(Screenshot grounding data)
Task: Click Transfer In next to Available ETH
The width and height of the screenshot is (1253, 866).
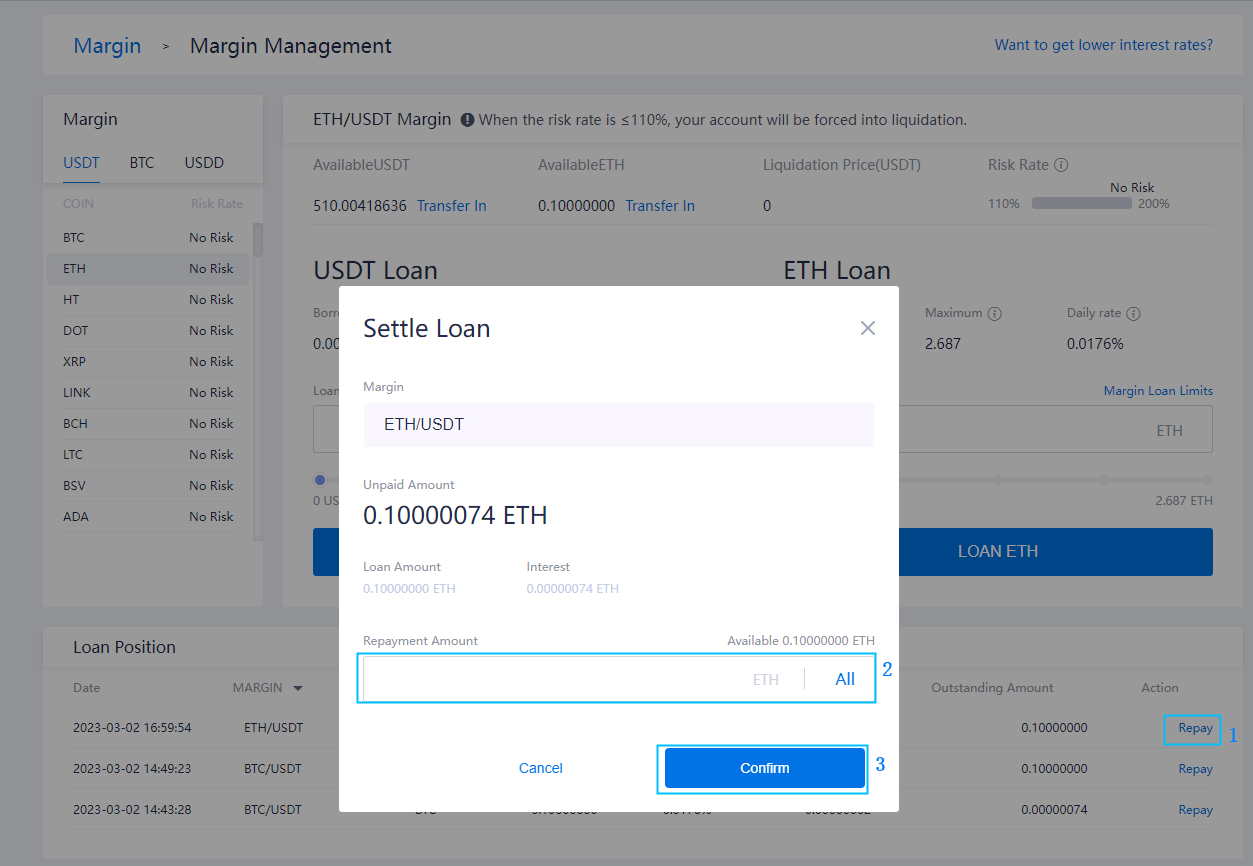Action: 660,206
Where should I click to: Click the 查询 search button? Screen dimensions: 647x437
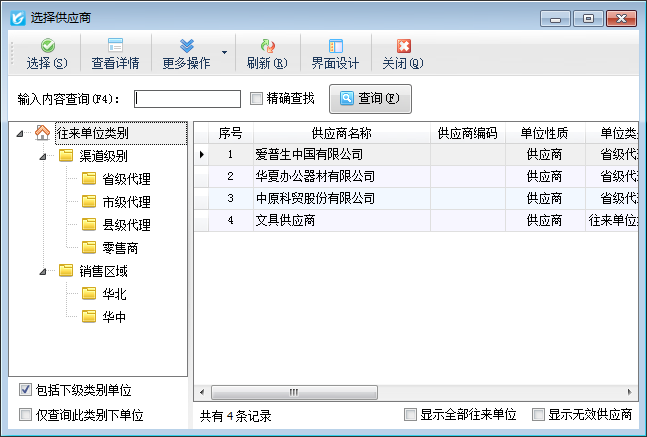click(x=370, y=98)
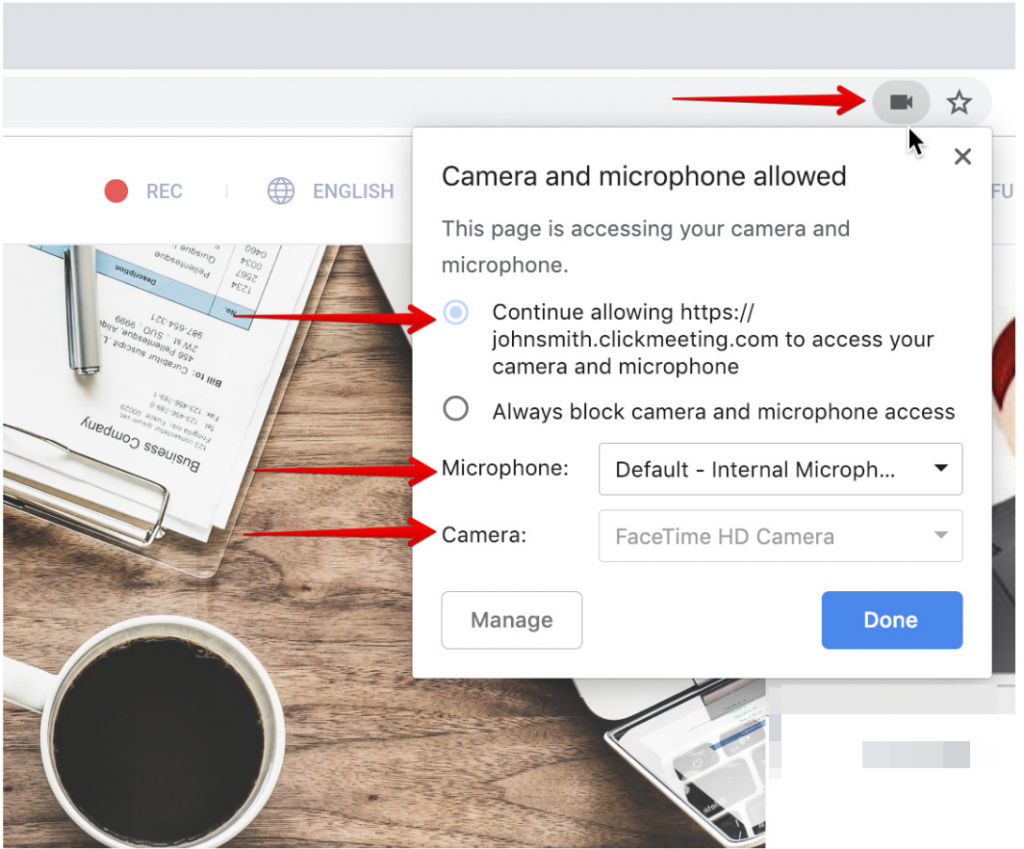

- _Exercise brief_
Leaving aside the images, write out the entries above word for word.

- _Result of this exercise_
Task: Click Transfer In next to Available ETH
The width and height of the screenshot is (1253, 866).
Action: 660,206
Where should I click to: Click the 查询 search button? Screen dimensions: 647x437
click(x=370, y=98)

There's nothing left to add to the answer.